When is a defect not a defect and should be classified as a feature ?

This is an interesting question that causes a large amount of debate in many teams during their development process. A defect is something that needs to be corrected (in terms of the discussion in software teams) - and this is without getting into the exact semantics of the definition of a defect. So, in the regular process, a tester finds a problem that needs to be corrected and is assigned to a member of the development team to fix. The development team member analyses the defect, finds the required change, and then makes the necessary fix, the fix is rolled into the product and can then be tested by the tester (the same one or somebody else) and if it is fixed, the defect is marked as verified and can be closed.
This works most of the time, but there are cases when the process does not work like this. For example, there are times when the defect that is marked in the system, when analysed, is found to have a big change. It could be that the fix for the defect causes a change in a code section or file that is used in a number of areas of the application. When this happens, it is not so easy to make a change, since there can be a large impact. The impact analysis of such a change needs to be more wide-spread, looking at the change that needs to be done in the different areas, the change needs to be thoroughly reviewed, and then once the change is made, a thorough testing needs to happen. However, this is not the case that I am talking about, where the defect is still a defect and not a feature.
The feature change is a different kind of defect. This is when a defect is logged which talks about some change in the workflow. It could be possible that when a defect is logged, the defect was logged on the basis of an interpretation of the tester, or the defect is actually tracking a specific point of the product where the feature definition was missing or flawed. Consider a case where a team has defined a new feature, where all the workflows that were written as a part of the product development were done, and then it was discovered during testing that the specific workflow of one area was not done as it should have been.
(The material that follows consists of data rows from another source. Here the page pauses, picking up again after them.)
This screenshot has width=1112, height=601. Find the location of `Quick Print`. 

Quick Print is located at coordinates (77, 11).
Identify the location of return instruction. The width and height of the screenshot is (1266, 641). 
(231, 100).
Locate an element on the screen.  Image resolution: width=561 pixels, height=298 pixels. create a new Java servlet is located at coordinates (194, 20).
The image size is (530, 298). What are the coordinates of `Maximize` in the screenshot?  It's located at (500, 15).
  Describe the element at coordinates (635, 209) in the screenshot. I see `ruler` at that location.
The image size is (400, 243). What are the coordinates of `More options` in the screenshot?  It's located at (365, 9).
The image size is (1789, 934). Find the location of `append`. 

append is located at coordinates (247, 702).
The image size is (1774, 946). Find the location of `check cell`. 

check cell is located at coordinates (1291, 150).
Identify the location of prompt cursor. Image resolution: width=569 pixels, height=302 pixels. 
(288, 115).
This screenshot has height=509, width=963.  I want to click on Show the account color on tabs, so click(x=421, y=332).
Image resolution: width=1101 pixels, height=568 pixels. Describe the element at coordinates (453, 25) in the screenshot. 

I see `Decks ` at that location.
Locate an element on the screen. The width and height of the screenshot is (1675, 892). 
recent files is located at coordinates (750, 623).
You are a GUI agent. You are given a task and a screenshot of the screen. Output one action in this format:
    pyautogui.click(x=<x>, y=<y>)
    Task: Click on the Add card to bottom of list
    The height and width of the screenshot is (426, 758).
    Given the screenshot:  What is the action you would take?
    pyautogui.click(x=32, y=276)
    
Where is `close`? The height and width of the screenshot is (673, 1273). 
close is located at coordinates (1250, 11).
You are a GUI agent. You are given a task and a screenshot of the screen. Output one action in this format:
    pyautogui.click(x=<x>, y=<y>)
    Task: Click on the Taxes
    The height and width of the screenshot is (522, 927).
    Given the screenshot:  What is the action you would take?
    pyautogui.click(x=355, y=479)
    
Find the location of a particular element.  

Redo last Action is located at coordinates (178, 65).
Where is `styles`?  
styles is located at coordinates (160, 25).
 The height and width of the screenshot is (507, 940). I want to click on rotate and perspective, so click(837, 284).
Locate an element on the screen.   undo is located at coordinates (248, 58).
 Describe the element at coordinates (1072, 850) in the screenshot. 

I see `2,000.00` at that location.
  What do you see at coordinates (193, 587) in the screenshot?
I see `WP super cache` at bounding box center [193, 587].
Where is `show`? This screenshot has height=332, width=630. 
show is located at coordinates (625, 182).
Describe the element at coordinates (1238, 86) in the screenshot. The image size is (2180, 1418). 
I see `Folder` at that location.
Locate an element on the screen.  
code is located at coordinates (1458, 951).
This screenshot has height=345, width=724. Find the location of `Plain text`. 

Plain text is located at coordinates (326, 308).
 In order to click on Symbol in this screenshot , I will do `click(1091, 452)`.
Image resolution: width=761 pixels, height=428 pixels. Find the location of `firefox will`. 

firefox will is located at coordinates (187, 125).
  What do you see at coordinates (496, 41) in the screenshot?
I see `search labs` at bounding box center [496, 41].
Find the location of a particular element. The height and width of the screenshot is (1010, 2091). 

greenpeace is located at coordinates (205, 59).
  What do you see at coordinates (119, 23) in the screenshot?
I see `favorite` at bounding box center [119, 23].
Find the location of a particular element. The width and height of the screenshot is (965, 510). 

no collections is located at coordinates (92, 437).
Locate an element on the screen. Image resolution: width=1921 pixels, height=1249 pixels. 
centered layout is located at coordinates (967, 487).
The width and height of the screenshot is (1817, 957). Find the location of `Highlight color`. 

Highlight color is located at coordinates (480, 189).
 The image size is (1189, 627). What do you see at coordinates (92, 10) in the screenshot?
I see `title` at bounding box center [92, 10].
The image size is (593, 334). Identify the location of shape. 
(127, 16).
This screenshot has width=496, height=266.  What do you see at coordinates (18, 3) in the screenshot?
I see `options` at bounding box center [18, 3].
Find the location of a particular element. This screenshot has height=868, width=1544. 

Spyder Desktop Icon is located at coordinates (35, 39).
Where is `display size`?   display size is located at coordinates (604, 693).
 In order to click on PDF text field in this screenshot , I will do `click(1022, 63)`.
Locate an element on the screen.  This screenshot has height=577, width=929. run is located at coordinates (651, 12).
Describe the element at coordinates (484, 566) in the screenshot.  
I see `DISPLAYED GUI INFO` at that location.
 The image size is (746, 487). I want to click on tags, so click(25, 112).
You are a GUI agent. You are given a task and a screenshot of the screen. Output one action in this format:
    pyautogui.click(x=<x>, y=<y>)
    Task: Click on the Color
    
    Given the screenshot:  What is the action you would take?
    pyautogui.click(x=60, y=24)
So what to do ? Well, whenever such a defect is written, it should be categorized as a feature rather than a defect. A defect means that the focus is more on the fixing of the defect, while if you are looking at the problem from a feature perspective, there will be more attention paid. The product manager, the designer, the feature team which was looking at the feature, all of them should be brought in, and they need to look at what the nature of the change should be, whether this impacts more than just the workflows before and after, and so on. It is also possible that if this is at a late enough stage, this group makes a decision that the feature will be left as it is, or the team recommends the change which is then made. Doing it as a feature will also ensure that other teams that need to look at feature changes such as documentation and localization will be informed as a matter of process. In the end, the treatment of such a change may be finally be done through the defect process, but this is done only after the change has had a thorough look at it.